> Task to complete:
Please output only the lines running from the one that contains "Task: Select the React hooks stage label" through the last line of the data below, exactly as they stand, with no pictures.

====== Material for this exercise

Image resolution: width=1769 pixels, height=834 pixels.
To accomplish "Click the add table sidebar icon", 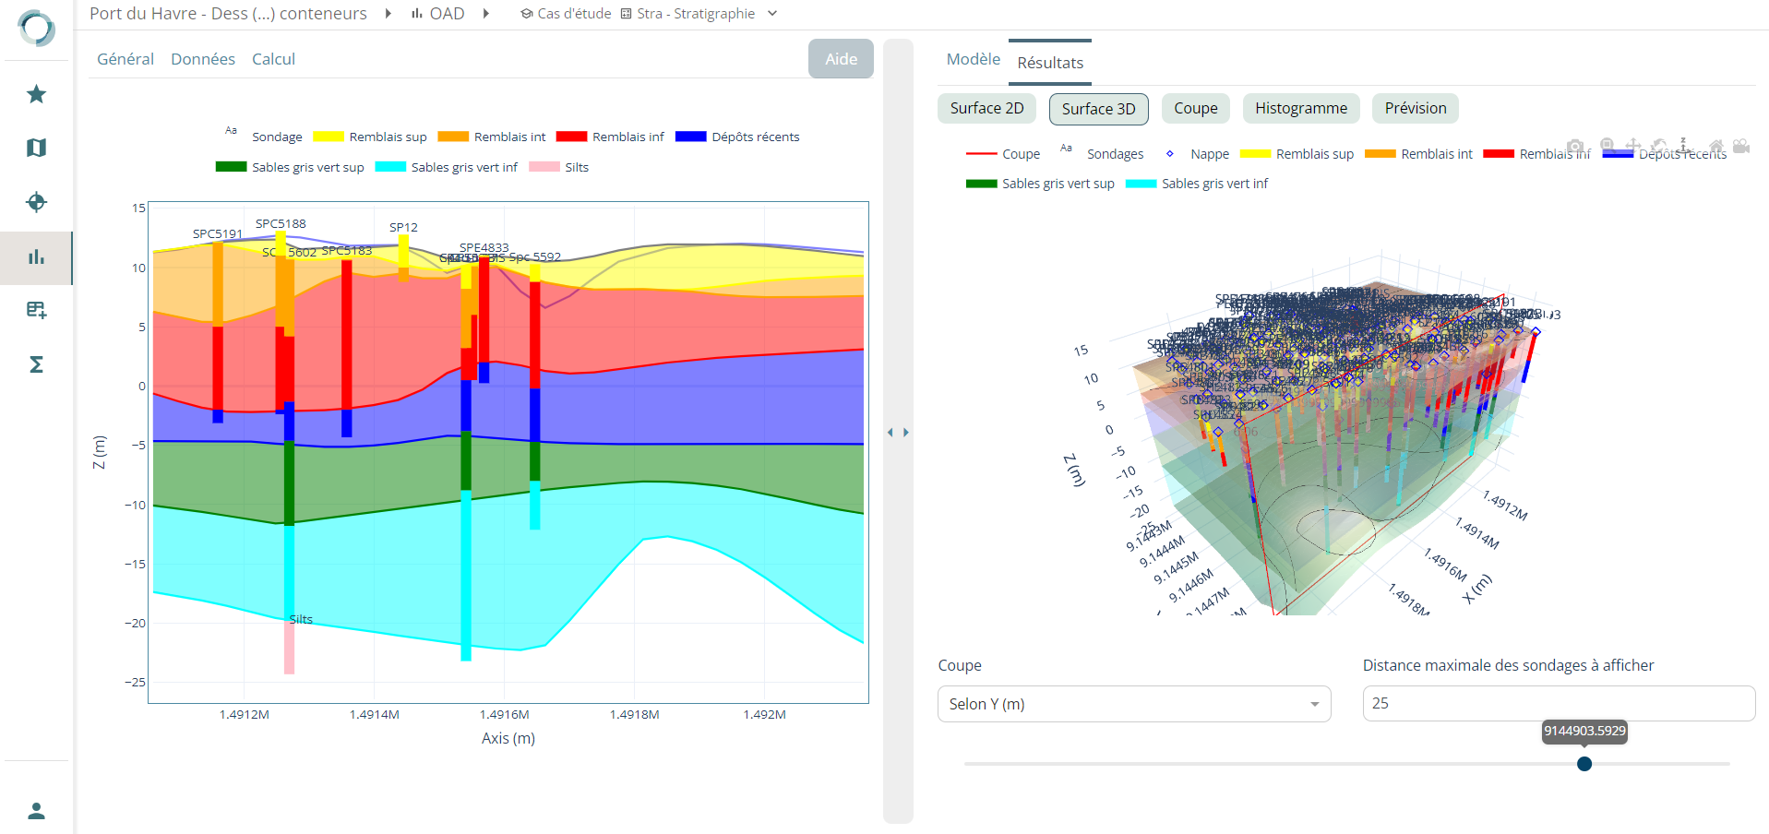I will pos(36,310).
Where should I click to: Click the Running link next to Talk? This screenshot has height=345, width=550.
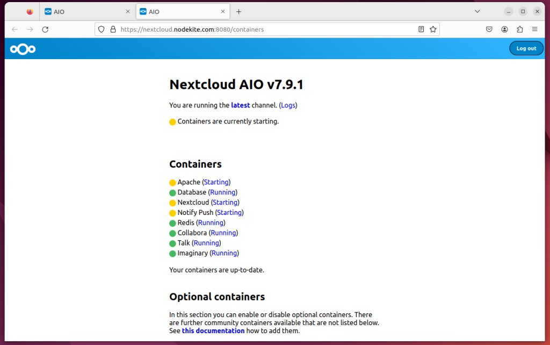click(x=206, y=243)
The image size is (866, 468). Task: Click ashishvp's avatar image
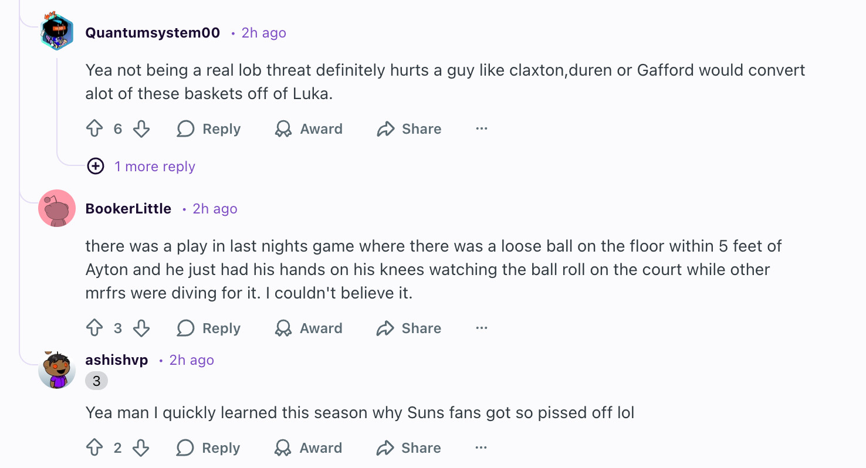(57, 371)
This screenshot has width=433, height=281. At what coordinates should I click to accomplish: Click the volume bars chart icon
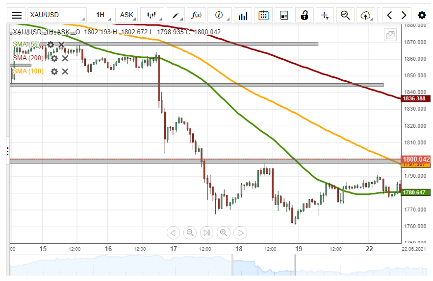[243, 15]
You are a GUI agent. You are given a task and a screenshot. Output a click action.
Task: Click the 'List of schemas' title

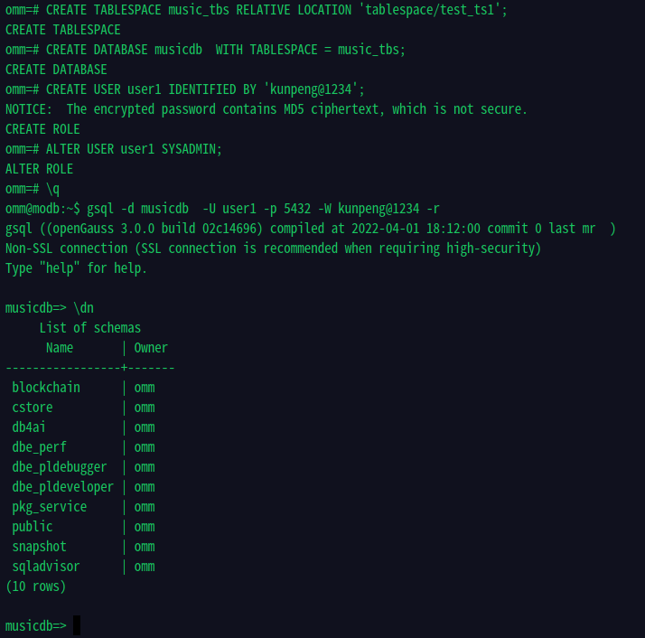pyautogui.click(x=90, y=328)
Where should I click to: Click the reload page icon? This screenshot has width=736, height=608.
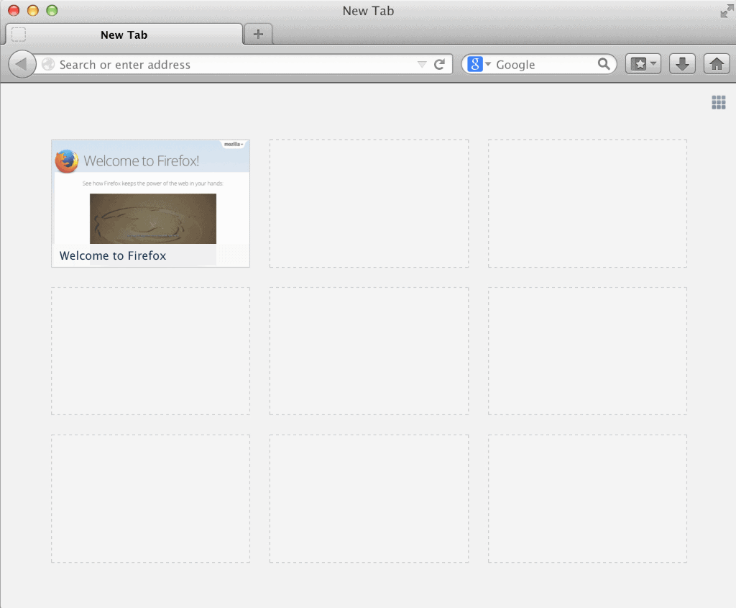(x=439, y=63)
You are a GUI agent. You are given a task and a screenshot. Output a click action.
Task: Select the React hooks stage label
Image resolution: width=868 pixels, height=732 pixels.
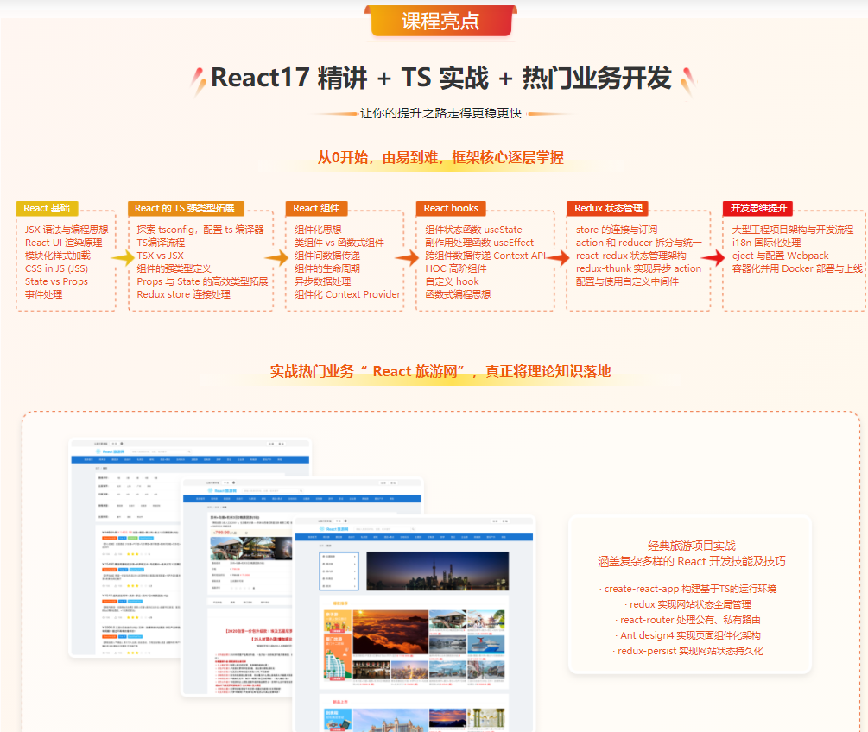point(451,208)
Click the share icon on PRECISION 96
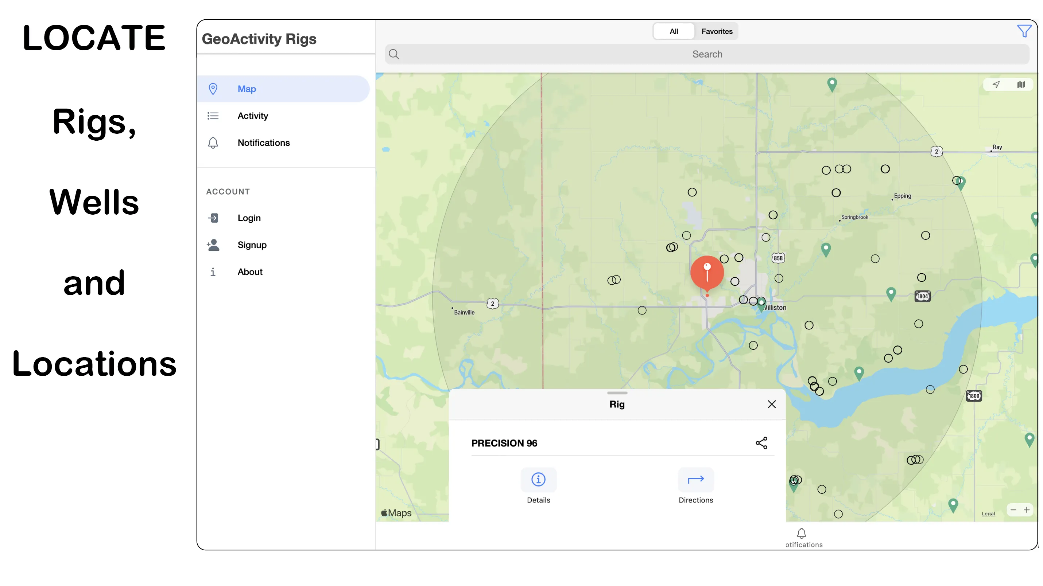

============

> Written answer:
Task: Select the React hooks stage label
Image resolution: width=868 pixels, height=732 pixels.
point(451,208)
Click the share icon on PRECISION 96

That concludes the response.